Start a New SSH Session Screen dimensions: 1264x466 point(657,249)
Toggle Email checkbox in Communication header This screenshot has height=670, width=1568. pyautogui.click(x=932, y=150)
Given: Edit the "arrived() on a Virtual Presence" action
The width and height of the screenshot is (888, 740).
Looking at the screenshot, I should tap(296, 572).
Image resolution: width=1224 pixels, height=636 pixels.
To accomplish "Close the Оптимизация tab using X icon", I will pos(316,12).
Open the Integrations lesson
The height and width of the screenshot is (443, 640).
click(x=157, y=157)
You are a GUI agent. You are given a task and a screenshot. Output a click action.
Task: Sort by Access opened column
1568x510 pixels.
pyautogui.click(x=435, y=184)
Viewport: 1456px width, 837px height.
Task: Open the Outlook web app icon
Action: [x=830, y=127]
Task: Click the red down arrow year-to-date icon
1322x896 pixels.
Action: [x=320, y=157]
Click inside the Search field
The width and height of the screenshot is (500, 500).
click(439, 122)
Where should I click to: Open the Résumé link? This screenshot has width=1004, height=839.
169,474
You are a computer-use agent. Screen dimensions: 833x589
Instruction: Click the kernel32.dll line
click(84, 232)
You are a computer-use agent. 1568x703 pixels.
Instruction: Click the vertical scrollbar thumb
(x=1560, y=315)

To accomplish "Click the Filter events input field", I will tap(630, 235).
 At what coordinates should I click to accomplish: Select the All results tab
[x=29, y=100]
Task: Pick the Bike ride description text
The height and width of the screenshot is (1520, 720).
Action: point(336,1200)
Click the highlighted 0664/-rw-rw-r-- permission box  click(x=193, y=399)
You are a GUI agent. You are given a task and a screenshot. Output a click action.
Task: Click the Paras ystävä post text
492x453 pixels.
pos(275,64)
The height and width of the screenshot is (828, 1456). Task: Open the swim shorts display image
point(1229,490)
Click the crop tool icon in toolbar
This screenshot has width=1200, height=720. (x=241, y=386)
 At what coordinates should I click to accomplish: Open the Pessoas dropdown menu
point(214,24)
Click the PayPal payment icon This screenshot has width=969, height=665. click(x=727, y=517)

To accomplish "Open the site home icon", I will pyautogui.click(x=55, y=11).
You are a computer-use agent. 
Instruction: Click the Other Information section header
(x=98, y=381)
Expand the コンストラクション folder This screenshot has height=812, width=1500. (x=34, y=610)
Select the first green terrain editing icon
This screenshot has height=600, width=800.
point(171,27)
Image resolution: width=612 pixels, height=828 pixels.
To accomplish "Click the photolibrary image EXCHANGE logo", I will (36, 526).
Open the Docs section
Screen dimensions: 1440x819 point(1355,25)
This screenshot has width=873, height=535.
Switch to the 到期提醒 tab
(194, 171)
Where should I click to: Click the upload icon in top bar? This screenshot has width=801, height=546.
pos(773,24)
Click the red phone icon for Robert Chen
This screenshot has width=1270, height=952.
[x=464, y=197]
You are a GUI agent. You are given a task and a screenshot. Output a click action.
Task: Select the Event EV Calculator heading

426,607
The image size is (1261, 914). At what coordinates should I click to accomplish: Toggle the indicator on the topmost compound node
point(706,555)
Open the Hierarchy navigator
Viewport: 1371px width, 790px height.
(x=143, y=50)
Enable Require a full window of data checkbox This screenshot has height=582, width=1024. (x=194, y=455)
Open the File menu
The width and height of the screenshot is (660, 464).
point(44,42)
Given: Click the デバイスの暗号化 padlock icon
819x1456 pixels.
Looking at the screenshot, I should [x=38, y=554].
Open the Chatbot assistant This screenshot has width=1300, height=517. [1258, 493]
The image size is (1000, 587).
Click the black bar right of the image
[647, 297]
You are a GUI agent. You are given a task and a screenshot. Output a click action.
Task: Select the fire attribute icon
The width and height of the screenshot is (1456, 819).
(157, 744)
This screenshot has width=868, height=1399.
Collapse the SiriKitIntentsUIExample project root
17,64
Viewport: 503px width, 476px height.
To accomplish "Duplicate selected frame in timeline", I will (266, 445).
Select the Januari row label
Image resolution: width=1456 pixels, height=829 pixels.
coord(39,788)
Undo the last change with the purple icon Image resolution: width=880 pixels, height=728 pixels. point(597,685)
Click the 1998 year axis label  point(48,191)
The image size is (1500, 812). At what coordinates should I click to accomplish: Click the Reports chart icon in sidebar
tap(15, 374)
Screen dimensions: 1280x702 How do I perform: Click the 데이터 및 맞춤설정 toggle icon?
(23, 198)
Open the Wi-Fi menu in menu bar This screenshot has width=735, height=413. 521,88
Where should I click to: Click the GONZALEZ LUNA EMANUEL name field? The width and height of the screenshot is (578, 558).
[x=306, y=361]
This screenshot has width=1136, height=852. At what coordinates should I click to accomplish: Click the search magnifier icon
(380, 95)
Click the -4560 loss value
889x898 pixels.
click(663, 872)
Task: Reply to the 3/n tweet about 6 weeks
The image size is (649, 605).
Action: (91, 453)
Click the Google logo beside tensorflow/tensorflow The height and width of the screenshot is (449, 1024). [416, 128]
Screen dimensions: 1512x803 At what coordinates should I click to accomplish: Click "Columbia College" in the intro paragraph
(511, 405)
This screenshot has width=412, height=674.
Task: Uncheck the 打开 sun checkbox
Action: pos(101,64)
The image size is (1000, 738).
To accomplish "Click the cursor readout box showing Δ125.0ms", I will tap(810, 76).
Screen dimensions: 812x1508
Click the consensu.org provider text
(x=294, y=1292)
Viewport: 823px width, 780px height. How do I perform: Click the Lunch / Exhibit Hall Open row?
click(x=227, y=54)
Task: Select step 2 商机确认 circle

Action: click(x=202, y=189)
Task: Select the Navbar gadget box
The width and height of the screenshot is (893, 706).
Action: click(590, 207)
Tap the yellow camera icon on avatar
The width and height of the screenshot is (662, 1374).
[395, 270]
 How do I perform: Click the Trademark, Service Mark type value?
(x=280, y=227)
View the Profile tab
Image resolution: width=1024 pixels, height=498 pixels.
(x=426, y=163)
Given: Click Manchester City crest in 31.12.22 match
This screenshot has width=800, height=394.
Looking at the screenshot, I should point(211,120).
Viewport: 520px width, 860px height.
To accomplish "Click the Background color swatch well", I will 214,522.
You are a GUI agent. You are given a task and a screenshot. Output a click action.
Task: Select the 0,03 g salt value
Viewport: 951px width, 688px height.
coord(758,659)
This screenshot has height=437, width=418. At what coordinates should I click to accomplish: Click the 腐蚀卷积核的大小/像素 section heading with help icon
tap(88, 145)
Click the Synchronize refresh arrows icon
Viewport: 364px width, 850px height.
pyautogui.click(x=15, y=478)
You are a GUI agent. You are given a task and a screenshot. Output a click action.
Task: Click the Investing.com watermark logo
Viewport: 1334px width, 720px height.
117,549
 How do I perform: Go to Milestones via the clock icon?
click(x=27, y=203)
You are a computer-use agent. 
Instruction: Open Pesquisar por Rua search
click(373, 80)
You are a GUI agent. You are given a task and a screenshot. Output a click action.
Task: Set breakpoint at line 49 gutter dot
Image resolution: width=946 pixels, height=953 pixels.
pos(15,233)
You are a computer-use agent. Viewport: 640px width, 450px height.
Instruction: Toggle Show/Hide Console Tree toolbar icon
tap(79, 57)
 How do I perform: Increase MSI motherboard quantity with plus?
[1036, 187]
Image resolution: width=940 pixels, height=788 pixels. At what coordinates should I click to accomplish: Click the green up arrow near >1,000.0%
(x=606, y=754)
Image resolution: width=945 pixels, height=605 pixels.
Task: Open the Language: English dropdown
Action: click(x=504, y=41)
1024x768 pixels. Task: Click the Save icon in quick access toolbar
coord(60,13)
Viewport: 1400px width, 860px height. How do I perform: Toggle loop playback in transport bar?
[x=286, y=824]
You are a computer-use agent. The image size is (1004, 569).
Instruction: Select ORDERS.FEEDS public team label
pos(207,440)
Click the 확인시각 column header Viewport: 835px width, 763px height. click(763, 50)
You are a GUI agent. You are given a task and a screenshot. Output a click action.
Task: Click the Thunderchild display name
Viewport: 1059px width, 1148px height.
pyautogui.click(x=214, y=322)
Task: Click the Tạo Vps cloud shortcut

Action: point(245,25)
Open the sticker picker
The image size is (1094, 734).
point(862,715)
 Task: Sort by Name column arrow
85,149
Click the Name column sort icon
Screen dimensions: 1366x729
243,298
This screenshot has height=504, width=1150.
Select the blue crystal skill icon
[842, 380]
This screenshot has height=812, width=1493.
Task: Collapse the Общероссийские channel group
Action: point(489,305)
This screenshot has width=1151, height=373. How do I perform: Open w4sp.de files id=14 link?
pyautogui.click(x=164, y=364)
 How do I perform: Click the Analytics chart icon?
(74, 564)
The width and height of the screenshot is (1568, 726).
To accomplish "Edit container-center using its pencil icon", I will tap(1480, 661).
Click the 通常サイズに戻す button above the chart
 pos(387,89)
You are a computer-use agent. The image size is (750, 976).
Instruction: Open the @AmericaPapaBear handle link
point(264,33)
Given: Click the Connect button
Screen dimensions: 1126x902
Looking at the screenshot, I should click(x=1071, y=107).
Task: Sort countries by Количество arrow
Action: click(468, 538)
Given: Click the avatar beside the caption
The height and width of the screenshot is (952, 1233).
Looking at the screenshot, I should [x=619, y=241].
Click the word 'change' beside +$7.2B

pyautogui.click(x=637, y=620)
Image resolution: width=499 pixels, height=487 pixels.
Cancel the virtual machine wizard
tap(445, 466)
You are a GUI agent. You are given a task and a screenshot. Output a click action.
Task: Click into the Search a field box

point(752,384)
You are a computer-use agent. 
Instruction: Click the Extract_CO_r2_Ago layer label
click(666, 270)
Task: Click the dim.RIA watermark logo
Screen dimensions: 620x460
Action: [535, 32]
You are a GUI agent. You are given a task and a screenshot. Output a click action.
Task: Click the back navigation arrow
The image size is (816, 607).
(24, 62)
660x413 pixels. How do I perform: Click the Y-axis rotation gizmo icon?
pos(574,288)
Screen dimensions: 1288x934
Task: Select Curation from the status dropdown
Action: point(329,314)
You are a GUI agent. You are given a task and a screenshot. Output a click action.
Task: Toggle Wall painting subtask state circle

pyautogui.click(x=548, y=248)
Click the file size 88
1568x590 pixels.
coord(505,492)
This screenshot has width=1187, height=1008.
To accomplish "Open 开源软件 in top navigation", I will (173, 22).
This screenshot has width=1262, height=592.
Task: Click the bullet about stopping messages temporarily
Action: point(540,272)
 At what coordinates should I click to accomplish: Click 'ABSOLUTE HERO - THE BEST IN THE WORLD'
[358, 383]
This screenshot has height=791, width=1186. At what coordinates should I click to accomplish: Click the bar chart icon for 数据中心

▬▬▬

> EXERCISE OBJECTIVE:
Proceeding from the line containing "Image resolution: width=1224" through the line containing "Click the highlighted", transcribe the lines above exactly, both end lines included.

> ANSWER SECTION:
Image resolution: width=1224 pixels, height=636 pixels.
To accomplish "Close the Оптимизация tab using X icon", I will pos(316,12).
Open the Integrations lesson
The height and width of the screenshot is (443, 640).
click(x=157, y=157)
You are a GUI agent. You are given a task and a screenshot. Output a click action.
Task: Sort by Access opened column
1568x510 pixels.
pyautogui.click(x=435, y=184)
Viewport: 1456px width, 837px height.
Task: Open the Outlook web app icon
Action: [x=830, y=127]
Task: Click the red down arrow year-to-date icon
1322x896 pixels.
Action: [x=320, y=157]
Click inside the Search field
The width and height of the screenshot is (500, 500).
click(439, 122)
Where should I click to: Open the Résumé link? This screenshot has width=1004, height=839.
169,474
You are a computer-use agent. Screen dimensions: 833x589
Instruction: Click the kernel32.dll line
click(84, 232)
You are a computer-use agent. 1568x703 pixels.
Instruction: Click the vertical scrollbar thumb
(x=1560, y=315)

To accomplish "Click the Filter events input field", I will tap(630, 235).
 At what coordinates should I click to accomplish: Select the All results tab
[x=29, y=100]
Task: Pick the Bike ride description text
The height and width of the screenshot is (1520, 720).
Action: point(336,1200)
Click the highlighted 0664/-rw-rw-r-- permission box  click(x=193, y=399)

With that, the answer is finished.